RV system - type and location of combiner box?

On a previous motorhome I installed six 100w panels on the roof - all in parallel wired to a roof mounted combiner / junction box, and from the combiner box ran a large gauge wire down to a Morningstar PWM solar charge controller.
Now have a different motorhome and looking to install a new, and larger, system consisting of sixteen 100w panels and a MidNite Solar Classic 150 controller. I am thinking of having the panels in 4 strings.
The question: Whether to do a roof mounted combiner box setup similar to my previous motorhome *or* to run multiple smaller (#10) wires from each string to a combiner box with 4 DC breakers located near the solar charge controller near the battery bank. The wire run from the roof would be approximately 30-35' long.
Suggestions? Pros/cons? Is #10 wire size ok?
thx!
Vince
Now have a different motorhome and looking to install a new, and larger, system consisting of sixteen 100w panels and a MidNite Solar Classic 150 controller. I am thinking of having the panels in 4 strings.
The question: Whether to do a roof mounted combiner box setup similar to my previous motorhome *or* to run multiple smaller (#10) wires from each string to a combiner box with 4 DC breakers located near the solar charge controller near the battery bank. The wire run from the roof would be approximately 30-35' long.
Suggestions? Pros/cons? Is #10 wire size ok?
thx!
Vince
Comments
What size battery bank (voltage and AH rating)?
-Bill
Even if I were using larger > 200w panels, the question of the combiner box type and location remains the same.
thx
Vince
The actual wiring, number of circuits, awg, etc. depends on how you series/parallel connect the panels. For a 12 volt battery bank, 2-3 of your 100 Watt (Vmp~18 volts) in series, then combine those in parallel (at the box) will be more efficient for your Classic.
You can run your panels in series up to Vmp-array~100 VDC (check Classic String Controller, your local temperature to be sure) if it makes wiring better for you (classic will run a bit hotter, higher voltages into MPPT controller has more losses).
If you have 6 panels, and they are Vmp~18 volts--Your ideal mix would be 3s x 2p or 2s x 3p. The advantage of 3s x 2p is that you really do not need a combiner box... For three (barely) and more parallel strings, you need the combiner box to reduce the chances of fire if one panel is shorted and fed by the other parallel strings.
Many people still like a switch (on combined strings) to turn off the controller for service. Or you still put a 2x combiner box with breakers in so you can turn off one string and see if it is carrying is share of current (easier/quicker debugging).
To get exact answers, need to know the Vmp/Imp of the panels and how many you will use. Note that >200 Watt panels (Vmp~30 volts) are cheaper (about 1/2 the price) of typical 1xx watt panels. And less wiring too.

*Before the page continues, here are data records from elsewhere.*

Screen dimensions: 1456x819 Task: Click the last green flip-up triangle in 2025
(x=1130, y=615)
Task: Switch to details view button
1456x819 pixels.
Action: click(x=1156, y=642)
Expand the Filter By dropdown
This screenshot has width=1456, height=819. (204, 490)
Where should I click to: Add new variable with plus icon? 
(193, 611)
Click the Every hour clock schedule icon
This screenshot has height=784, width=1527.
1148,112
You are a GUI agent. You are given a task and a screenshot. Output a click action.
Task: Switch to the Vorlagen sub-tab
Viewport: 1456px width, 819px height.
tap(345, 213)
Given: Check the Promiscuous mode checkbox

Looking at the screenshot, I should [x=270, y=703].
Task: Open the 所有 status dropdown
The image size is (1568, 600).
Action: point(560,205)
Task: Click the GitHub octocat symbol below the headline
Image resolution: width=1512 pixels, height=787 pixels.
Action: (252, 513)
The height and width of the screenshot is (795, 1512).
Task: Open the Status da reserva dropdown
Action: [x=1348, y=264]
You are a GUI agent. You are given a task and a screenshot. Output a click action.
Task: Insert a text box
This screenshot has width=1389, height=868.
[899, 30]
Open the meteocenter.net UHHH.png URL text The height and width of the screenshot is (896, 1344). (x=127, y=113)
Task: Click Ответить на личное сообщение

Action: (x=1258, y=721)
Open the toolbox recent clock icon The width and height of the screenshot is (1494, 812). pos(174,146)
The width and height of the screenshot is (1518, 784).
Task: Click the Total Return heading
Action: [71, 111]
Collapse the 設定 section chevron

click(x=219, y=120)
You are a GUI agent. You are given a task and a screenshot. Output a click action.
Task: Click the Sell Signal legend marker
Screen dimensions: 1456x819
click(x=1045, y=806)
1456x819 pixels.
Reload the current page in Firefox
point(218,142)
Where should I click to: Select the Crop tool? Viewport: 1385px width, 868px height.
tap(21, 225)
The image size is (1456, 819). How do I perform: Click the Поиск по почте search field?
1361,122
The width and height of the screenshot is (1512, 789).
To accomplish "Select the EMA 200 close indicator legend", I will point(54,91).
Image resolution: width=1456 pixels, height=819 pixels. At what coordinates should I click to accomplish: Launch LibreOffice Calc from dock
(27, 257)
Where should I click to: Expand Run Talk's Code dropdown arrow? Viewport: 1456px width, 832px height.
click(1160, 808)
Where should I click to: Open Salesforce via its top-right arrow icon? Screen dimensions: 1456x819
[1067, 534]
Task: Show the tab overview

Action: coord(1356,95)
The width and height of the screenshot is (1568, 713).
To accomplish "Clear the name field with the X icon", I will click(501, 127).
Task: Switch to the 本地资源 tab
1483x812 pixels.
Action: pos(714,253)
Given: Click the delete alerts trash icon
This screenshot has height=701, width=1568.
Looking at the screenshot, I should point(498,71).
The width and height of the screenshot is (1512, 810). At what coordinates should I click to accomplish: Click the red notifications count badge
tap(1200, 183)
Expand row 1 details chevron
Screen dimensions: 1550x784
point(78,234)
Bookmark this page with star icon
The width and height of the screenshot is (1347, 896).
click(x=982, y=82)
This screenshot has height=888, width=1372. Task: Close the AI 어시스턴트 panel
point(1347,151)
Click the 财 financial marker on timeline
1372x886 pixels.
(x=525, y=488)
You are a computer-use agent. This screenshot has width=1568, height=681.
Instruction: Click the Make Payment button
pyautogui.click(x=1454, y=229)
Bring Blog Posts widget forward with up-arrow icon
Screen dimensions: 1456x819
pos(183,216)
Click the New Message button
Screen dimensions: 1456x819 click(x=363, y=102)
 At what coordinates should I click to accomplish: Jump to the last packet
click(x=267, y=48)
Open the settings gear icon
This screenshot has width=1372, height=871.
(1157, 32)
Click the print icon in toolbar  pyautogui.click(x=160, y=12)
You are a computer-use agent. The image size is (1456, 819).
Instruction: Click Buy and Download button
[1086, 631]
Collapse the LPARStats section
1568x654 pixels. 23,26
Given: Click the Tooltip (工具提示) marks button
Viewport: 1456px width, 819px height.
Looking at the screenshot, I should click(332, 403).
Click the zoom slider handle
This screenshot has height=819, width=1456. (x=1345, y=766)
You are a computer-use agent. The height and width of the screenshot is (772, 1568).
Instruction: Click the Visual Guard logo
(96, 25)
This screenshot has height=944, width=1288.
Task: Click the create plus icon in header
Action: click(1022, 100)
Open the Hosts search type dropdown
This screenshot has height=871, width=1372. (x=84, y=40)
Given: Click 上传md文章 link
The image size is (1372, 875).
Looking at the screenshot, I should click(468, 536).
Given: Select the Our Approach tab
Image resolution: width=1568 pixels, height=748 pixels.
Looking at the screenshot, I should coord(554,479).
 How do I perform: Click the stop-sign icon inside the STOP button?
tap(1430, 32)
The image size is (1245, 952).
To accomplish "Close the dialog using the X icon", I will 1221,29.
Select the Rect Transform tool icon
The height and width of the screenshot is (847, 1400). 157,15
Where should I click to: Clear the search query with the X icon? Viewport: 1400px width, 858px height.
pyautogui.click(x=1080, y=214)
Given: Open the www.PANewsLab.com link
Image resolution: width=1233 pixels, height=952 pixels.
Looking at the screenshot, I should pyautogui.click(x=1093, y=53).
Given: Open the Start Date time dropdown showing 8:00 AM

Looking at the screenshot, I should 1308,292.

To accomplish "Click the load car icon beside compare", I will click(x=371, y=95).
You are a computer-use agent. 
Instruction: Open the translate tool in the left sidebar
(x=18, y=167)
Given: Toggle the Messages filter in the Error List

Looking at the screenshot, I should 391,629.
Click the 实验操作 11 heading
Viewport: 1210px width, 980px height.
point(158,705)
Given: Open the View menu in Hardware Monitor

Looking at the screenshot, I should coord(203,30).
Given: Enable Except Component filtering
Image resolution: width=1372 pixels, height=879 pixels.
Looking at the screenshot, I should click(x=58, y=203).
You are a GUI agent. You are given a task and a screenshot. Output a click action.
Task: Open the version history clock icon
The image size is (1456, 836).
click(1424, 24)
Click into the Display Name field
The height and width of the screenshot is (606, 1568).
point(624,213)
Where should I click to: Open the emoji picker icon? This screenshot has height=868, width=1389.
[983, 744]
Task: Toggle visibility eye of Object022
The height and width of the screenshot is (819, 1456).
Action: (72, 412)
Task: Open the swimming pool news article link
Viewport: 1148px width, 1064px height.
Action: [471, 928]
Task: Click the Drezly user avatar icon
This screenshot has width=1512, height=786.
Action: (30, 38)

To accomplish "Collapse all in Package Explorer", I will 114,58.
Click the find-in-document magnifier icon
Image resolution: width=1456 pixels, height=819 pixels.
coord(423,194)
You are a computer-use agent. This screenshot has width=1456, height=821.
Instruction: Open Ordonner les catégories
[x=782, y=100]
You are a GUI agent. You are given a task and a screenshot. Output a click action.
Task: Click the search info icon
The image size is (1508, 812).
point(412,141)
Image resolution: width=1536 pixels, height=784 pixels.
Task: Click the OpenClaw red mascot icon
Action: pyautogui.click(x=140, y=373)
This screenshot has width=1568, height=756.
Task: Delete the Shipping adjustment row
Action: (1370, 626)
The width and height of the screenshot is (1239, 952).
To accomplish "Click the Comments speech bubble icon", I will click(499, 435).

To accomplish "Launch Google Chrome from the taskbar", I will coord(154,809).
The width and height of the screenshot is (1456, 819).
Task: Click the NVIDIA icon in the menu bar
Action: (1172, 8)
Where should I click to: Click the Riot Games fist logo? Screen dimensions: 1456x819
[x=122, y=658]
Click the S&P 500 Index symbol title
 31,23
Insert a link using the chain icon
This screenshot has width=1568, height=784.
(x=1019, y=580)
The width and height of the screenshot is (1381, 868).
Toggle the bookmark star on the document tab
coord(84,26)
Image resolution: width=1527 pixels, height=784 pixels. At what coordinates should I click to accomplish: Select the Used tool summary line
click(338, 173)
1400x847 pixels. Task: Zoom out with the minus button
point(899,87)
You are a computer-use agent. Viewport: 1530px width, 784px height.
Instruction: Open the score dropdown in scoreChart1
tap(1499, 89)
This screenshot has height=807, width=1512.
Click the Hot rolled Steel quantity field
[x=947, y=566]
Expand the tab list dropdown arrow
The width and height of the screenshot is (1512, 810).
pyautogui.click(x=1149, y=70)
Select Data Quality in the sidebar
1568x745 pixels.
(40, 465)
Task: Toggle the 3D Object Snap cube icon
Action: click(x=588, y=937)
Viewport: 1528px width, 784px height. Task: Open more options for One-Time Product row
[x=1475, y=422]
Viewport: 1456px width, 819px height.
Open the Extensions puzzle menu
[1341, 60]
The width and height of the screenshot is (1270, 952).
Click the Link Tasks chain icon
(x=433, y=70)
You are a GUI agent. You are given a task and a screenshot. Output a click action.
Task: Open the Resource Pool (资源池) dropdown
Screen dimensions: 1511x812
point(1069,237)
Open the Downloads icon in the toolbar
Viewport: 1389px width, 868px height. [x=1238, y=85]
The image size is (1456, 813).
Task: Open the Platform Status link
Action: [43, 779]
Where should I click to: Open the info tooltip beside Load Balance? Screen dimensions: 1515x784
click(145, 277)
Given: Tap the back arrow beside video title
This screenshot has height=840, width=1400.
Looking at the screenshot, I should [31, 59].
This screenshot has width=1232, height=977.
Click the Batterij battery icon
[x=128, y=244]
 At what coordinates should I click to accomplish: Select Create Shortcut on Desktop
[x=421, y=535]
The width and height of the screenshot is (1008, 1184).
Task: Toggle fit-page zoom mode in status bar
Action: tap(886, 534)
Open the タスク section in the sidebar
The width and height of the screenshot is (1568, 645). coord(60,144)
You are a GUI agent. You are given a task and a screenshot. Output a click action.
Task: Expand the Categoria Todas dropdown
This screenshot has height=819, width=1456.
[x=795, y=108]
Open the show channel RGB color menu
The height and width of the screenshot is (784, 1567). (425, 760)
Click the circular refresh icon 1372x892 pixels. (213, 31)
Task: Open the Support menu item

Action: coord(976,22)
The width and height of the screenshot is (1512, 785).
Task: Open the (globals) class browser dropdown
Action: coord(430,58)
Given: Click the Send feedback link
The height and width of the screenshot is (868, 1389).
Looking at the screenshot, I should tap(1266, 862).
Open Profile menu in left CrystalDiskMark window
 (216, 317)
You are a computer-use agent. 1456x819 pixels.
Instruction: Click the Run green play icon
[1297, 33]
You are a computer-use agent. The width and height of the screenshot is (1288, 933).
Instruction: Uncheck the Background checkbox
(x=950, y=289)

But you have to make do with the space and hardware available.
-Bill
Thanks
Vince
The Classic does have fans which can be noisy... Need to place near battery bank (short/heavy battery leads to low voltage drop) and good airflow. Having it near your work space (for example) in the RV may be distracting from the fans running during the day.
That is a good size array for a 12 volt battery bank(?). What AH rating will it be?
-Bill
The 4x4 configuration I agree, will provide for wiring ease and economy allowing #10 runs from the roof to the combiner box / breaker box, and fit within the capacity parameters of the classic 150. As well as some shade mitigation. The controller and combiner box with breakers will be located adjacent to the battery bank - with 2/0 as the wiring there.
Good to note about the fan noise of the classic 150 - it will be located below in a storage bay where I don't anticipate this to be a problem.
Thanks for the help,
Vince
Trojan L16RE-2V 1110 AH 2-Volt Deep Cycle Battery $353.00 each
Trojan, as I understand, actually has three cells (three caps) in parallel--Not ideal (I would prefer one cell)--But to give you an idea. 6 of these batteries in series would be your bank (and like 5x parallel 6 volt GT batteries. (note: weight of lead will be about the same--no matter the configuration--I.e. a 12 volt @ 1,200 AH battery weighs about same if a bunch of small GC batteries or single string of large AH batteries).
The next question I would ask you--At that size of battery bank, I would be suggesting a 24 volt (or 48 volt) battery bank. Fewer parallel battery strings and smaller awg wiring (24 volts is 1/2 the current; 48 volts is 1/4 the current of a 12 volt battery bank). More or less, I would suggest any battery bank >800 AH should look at the next higher voltage battery bus (12 volts @ 800 AH to 24 volts @ 400 AH--as an example).
And with that much weight--Perhaps look at LiFePO4 (version of Li Ion chemistry). Smaller and lighter weight.